#### [Problem]
Copy out the rows from the line containing "Open options menu" up to and including the line containing "Action: pos(5,61)", keeping each one unchanged.

#### [Material]
# # # # # # #
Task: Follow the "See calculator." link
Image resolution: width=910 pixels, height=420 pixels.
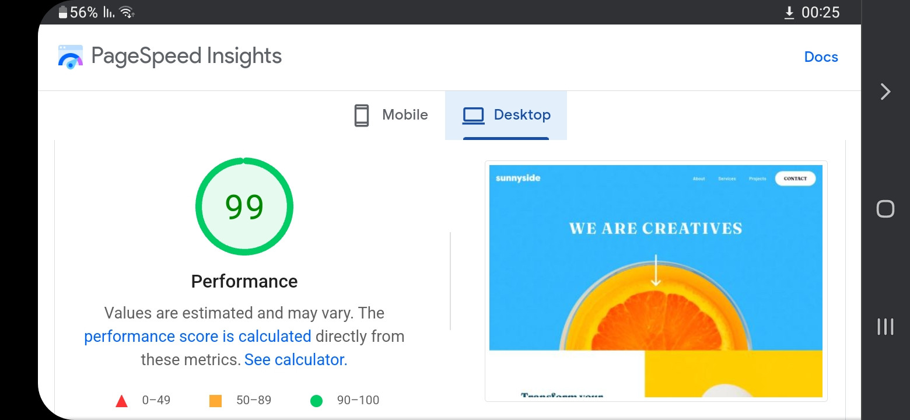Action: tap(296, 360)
# # # # # # #
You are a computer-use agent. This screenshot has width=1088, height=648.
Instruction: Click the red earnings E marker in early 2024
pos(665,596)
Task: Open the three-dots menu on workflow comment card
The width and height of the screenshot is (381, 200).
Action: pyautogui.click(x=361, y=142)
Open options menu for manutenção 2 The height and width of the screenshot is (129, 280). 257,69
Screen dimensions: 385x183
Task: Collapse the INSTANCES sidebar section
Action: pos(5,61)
# # # # # # #
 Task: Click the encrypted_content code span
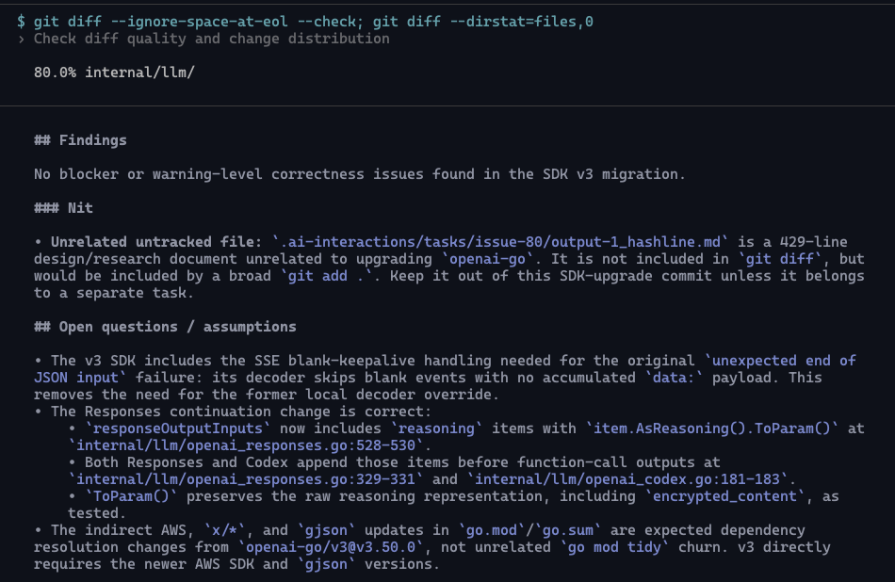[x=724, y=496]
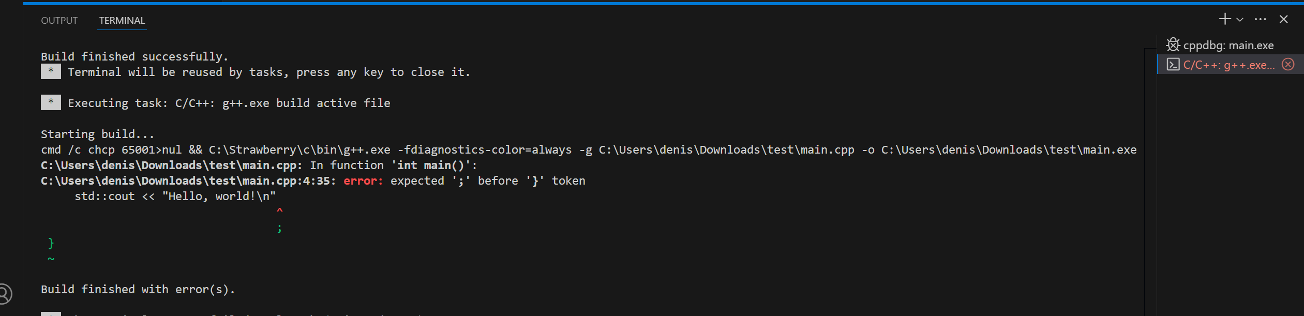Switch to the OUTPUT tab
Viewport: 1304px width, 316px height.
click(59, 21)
# # # # # # #
#### [Answer to this problem]
Open options menu for manutenção 2 The height and width of the screenshot is (129, 280). 257,69
Screen dimensions: 385x183
Task: Collapse the INSTANCES sidebar section
Action: pos(5,61)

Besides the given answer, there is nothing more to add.